27. uncircumcision which is by nature] Better, the uncircumcision, &c.; a phrase not easy to explain exactly. Perhaps (though the Gr. of the two passages is not quite parallel) we may illustrate by Galatians 2:15 : “Jews by nature,” Jews born and bred. Here thus the sense would be “Gentiles born and bred, with no physical succession to Jewish privilege.”

if it fulfil] Lit. fulfilling; as e.g. Cornelius did in the sense pointed out above.

judge] criticize and condemn. Perhaps the phrase arises from the solemn words of the Saviour Himself, Matthew 12:41-42. A stronger Gr. verb is used in that passage, however.

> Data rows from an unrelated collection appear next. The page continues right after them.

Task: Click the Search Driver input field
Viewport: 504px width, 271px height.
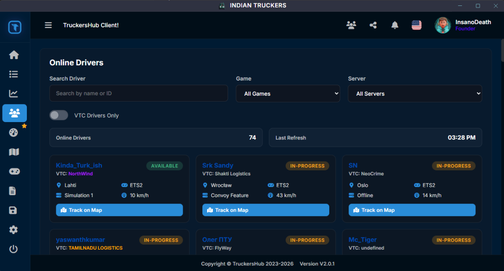Action: click(139, 94)

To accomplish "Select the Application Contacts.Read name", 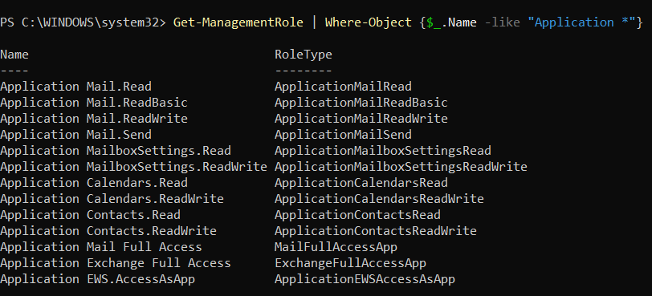I will [90, 215].
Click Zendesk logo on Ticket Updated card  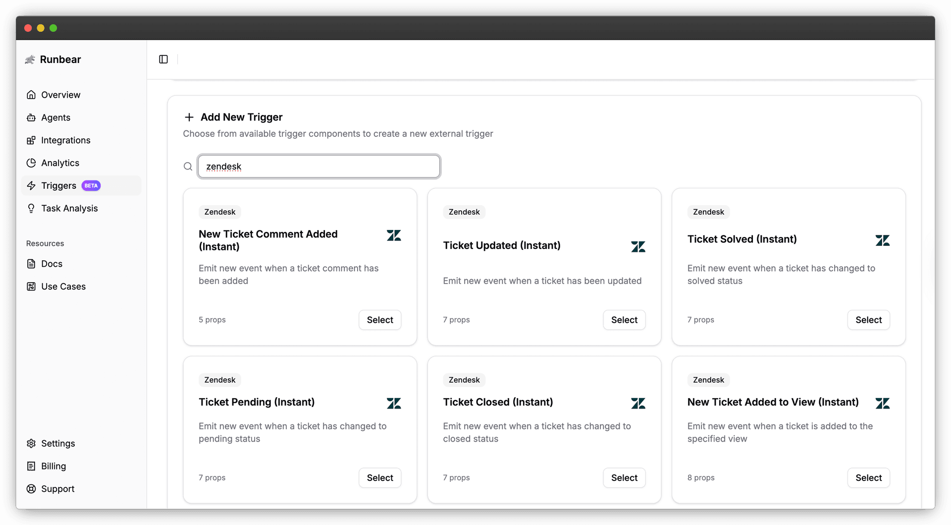(x=638, y=246)
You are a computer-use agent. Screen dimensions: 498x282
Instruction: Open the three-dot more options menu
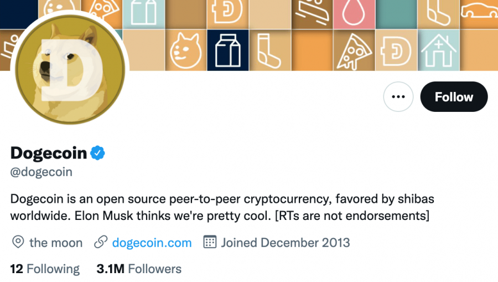coord(398,97)
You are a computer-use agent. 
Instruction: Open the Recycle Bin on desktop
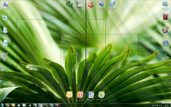click(x=5, y=56)
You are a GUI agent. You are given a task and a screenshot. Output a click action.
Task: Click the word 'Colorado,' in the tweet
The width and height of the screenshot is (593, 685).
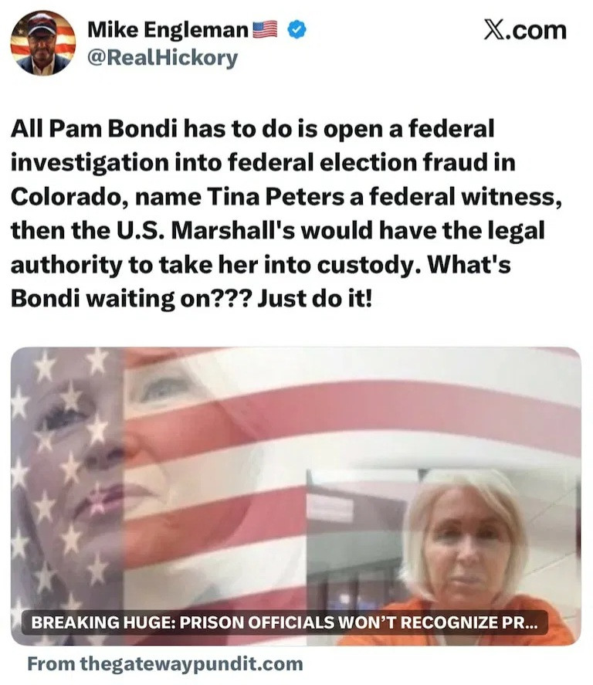pos(69,197)
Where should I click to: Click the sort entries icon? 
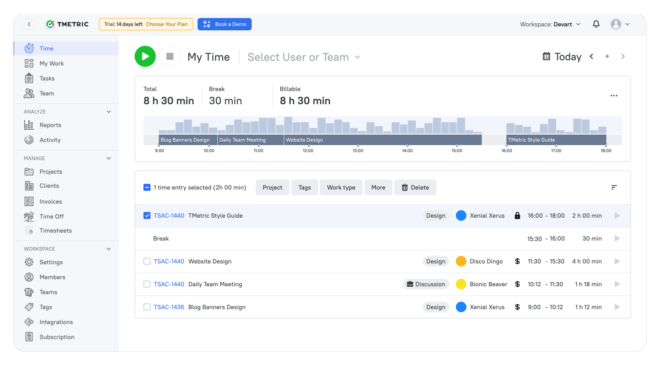[614, 187]
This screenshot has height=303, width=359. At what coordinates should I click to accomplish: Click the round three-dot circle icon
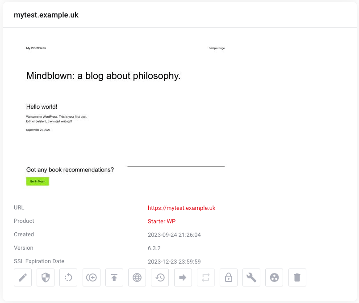point(274,277)
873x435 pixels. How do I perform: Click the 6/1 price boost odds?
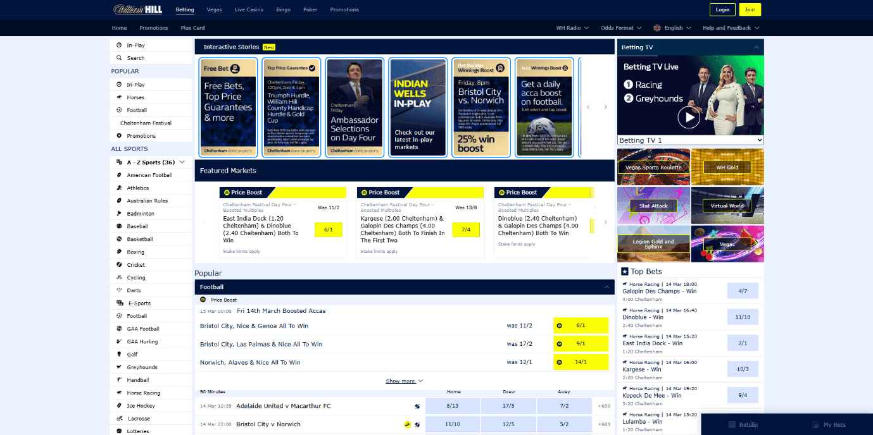pyautogui.click(x=581, y=325)
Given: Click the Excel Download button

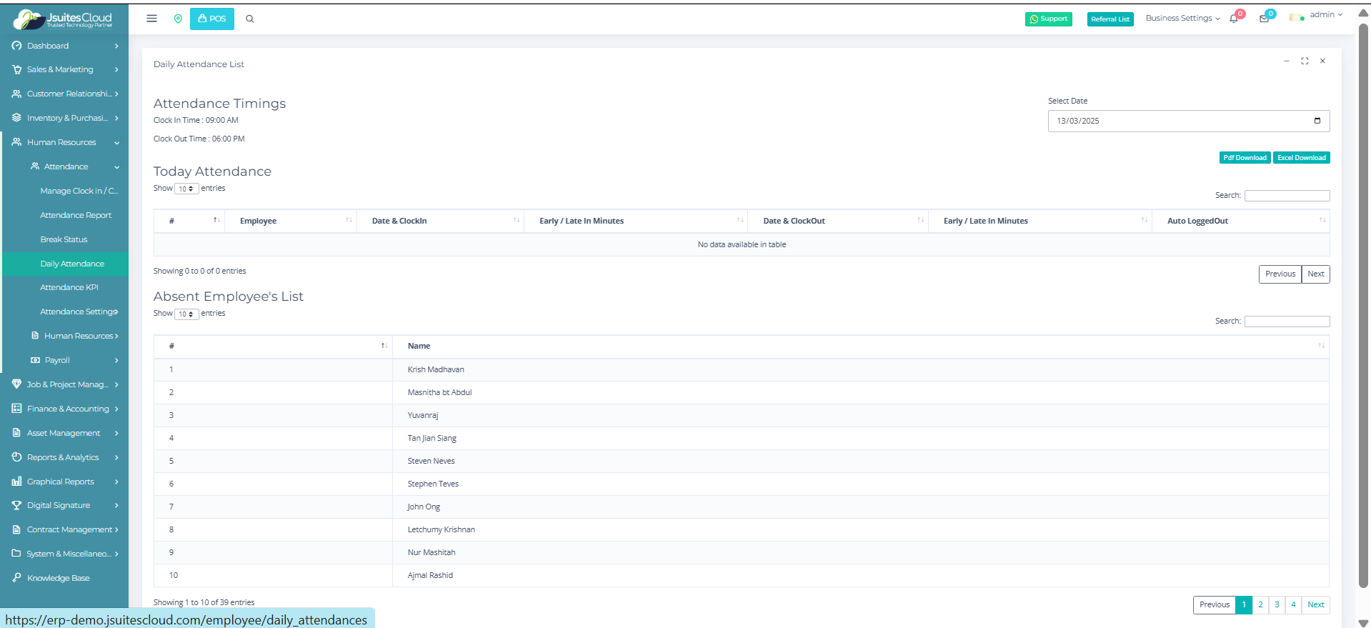Looking at the screenshot, I should [x=1301, y=158].
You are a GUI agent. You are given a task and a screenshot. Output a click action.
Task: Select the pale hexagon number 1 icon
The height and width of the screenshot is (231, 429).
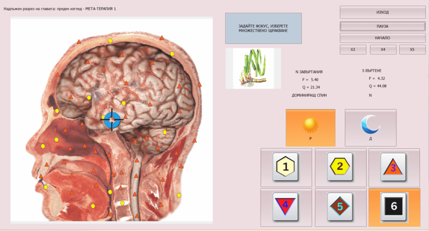(285, 167)
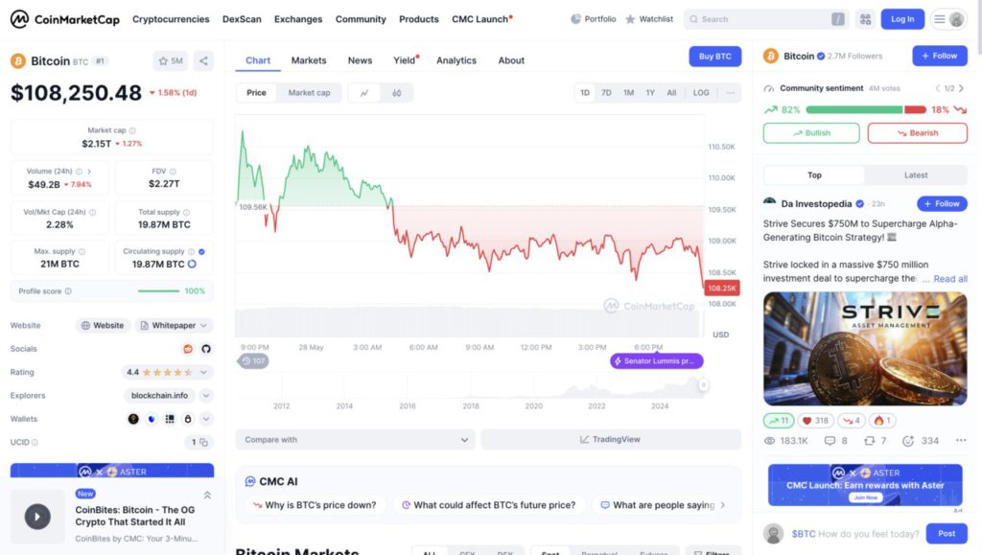The width and height of the screenshot is (982, 555).
Task: Open the GitHub social link icon
Action: pyautogui.click(x=205, y=349)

by the letter and circumcision] The phrase is a verbal paradox. The “letter and circumcision” are properly the means to a knowledge of the law, to obligation to it, and obedience under it; here they are, by paradox, the means to the wilful breaking of it, and not mere obstacles overcome by the transgressor.—“The letter” is the “letter of the law” of circumcision: q. d., “thou usest thy literal circumcision as a means to transgression,” a salve to thy conscience.

For he is not a Jew, which is one outwardly; neither is that circumcision, which is outward in the flesh:
28. he is not a Jew] Obviously, in the sense of exclusive privilege. Q. d., “If a Jew means (as the word would mean from Pharisaic lips) a member of a body which is specially entitled to salvation, then a Jew is not made by physical circumcision, for a title to salvation must be sought in things spiritual not physical.” See for similar forcible statements, Galatians 3:7, &c., Romans 6:15-16; Php 3:2-3; Revelation 3:9.

But he is a Jew, which is one inwardly; and circumcision is that of the heart, in the spirit, and not in the letter; whose praise is not of men, but of God.
29. inwardly] Lit. in that which is hidden, in secret; same word as Matthew 6:4, &c. Just above, “outwardly” is lit. in that which is open. The contrast is between an external seal on the body and an internal change in the soul. See 1 Peter 3:4 for an illustrative phrase, “the hidden man of the heart.”

in the spirit, and not in the letter] The same contrast appears Romans 7:6, and 2 Corinthians 3:6-8. Here practically the contrasted things are, (1) circumcision, a literal act done on the body; (2) that state of the soul, the result of a change spiritual and unseen, of which circumcision was a symbol. “In” this latter, in respect of it, in relation to it, the pious Gentile was “circumcised.” See further below on Romans 7:6.

whose praise] “Whose” refers to the man. The “praise” of such a “Jew in the hidden man,” his commendation as a true son of Abraham, may be refused by the Pharisees, but will be given by God when He gathers His Israel in. The whole two verses (28, 29) are more exactly rendered thus: For not the outwardly-sealed Jew is a Jew, and not the circumcision outwardly wrought in the flesh is circumcision; but the inwardly-sealed Jew, and the circumcision of the heart in spirit, not in letter; of whom the praise is not from men, but from God.